Compare the public response to the two. The Honolulu Star-Advertiser had an editorial about controlling labor costs”— of public employees..

In 1997 starting teachers’ salaries were $35,000, today they are $45,000. Taking inflation into account, $45,000 is now worth $28,875. That means starting salaries for teachers would have to rise by $6,000 merely to return to 1997.

Using the Census’s Regional Price Parity (RPP) index one can compare mean incomes for Hawaii Firefighters and Police Patrol Officers to the national mean incomes of those occupations.

The Bureau of Labor Statistics, Occupational wage survey, tells us Hawaii firefighters, earn a mean income of $56,470. The national median is $50,520. Yet Hawaii firefighters’ purchasing power is equivalent to a mainland income of $48,347. To bring them up to the national mean would require a one time raise of $2,172.

Hawaii police patrol officers’ median salary is $70,060; nationally it is $62,790. Taking the Hawaii price level into account Hawaii police officers earn a mainland equivalent salary of $59,782. Police would need a $3,008 raise to merely come up to the national median.

Police and firefighters are middle, middle class jobs on the mainland. Prices here make them lower middle class. And prices in the RPP index are driven by housing.

Imagine the outcry these sorts of raises would provoke?

These statistics probably come as a surprise to many readers.

That’s because the numbers most see are numbers described as “labor costs,” which purport to show wages and benefits. These are bogus. The main costly benefit is health insurance and public employees pay anywhere from 50 percent to high 30 percent of these premiums as “copays.” So these numbers are always artificially inflated.

What about all those 4 percent annual raises?

The Hawaii State Teachers Association contract was reported as being 13.5 percent, over 4 years. It has two across the board raises that total 7 percent over that period.

In two years there are “step increases.” Teachers are moved through the steps and that is what makes 7 percent 13.5 percent. People in the bottom and top steps get no increase.

Step increases are “modeled.” To calculate their worth it is assumed that no one retires, or quits, and there are no new hires. The most recent turnover rate for new teachers is 37 percent. Those teachers won’t benefit from step increases.

Overall this means of “modeling” step increases makes raises seem greater, and costs higher.

These inflated numbers are then fed into the state budget. Combine these with chronic turnover, and unfilled positions, and you have surpluses.

I perceive a cyclical budget cycle. Public employees get some increase; high anxiety about their affordability (potential budget crisis); things go well, surpluses accumulate; levels of government prepare budgets to spend the money; they plead poverty in arbitration; some raises are awarded; and we start over.

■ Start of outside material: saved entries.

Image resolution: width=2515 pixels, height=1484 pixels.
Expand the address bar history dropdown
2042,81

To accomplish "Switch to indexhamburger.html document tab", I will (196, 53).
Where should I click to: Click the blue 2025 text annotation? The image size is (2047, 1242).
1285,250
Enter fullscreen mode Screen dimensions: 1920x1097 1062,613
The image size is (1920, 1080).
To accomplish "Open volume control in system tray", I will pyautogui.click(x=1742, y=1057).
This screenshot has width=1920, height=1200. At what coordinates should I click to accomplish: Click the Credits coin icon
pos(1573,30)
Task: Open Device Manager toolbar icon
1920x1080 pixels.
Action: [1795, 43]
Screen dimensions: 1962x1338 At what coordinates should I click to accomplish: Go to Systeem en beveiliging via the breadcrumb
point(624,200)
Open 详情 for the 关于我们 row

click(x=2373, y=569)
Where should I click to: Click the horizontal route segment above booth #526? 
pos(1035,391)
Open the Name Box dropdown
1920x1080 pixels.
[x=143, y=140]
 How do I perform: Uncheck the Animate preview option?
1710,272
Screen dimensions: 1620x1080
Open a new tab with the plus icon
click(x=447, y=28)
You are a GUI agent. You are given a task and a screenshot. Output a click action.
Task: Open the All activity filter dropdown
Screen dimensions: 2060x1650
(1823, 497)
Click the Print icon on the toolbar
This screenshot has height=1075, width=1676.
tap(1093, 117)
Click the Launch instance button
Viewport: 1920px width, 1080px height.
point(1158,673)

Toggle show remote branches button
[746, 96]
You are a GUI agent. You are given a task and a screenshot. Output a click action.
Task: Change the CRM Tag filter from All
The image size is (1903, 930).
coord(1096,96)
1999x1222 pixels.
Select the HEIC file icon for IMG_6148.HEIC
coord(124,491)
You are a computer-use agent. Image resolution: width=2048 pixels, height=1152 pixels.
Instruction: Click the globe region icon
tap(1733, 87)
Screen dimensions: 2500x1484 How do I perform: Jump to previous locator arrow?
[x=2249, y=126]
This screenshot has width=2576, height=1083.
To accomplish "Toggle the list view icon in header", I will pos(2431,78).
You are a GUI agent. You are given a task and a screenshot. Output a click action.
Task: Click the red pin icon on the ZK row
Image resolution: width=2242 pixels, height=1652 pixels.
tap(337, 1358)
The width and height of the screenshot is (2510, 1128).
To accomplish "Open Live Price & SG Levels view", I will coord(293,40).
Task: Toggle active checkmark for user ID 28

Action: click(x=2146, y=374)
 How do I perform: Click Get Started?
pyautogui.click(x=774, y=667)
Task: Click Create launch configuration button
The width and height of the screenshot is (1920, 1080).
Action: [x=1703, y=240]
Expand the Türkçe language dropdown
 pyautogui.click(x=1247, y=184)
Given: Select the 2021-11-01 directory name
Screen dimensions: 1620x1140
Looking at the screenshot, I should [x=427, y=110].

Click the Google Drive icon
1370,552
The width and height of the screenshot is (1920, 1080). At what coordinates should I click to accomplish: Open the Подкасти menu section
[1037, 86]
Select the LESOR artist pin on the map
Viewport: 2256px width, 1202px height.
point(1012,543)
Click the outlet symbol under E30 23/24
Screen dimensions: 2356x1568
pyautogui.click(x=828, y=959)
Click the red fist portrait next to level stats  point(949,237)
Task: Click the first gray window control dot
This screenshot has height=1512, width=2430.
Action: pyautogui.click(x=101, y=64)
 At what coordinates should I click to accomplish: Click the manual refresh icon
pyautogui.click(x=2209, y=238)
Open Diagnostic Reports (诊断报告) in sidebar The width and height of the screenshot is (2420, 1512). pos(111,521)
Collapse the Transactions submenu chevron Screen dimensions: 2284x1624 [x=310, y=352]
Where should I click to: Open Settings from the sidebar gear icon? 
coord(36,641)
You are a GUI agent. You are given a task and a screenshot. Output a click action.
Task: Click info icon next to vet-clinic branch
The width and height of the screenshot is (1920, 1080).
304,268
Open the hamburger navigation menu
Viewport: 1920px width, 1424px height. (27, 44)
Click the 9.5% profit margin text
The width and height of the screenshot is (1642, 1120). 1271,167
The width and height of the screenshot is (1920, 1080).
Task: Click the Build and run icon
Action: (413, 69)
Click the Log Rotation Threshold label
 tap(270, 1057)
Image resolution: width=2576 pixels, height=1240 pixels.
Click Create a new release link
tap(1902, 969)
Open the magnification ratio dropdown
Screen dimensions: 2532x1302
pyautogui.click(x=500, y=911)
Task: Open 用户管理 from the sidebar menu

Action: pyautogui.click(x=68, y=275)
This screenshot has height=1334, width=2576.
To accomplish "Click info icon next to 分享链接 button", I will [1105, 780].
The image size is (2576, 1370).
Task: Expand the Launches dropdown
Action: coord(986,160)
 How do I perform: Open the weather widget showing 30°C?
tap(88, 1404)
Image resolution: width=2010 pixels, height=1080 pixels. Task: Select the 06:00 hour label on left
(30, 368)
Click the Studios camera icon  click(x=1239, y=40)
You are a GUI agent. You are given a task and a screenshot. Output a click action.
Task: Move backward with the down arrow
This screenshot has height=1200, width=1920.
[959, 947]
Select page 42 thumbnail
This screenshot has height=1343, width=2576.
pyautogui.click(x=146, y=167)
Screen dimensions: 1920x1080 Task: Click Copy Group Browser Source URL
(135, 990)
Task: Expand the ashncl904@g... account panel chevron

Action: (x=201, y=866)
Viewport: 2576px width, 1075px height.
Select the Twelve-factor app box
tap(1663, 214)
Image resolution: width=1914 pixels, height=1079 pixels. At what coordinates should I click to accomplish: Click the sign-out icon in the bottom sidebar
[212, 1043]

The point here is we have moved away from broad policies that benefit the middle class. Middle class subsidies like education (lower and higher), public transportation and wage increases are subjected to beyond normal scrutiny. While business subsidies, like tax credits, or the Hawaii convention and business bureaus, are seen as “job creators.”

Some might think state government is operating like a business. Wal-Mart faces many of the problems the Department of Education and state government faces — high turnover, employee demoralization, dirty bathrooms. Their response has been to raise associates’ salaries nationwide from $9 to $13. In one fell swoop. More than the needed rise needed to return starting teacher salaries to the level of 10 years ago.

I don’t fault “politicians” for this. It goes well beyond them, it’s a pervasive attitude. One that needs to be challenged on a broader economic level. Which is a story for another day.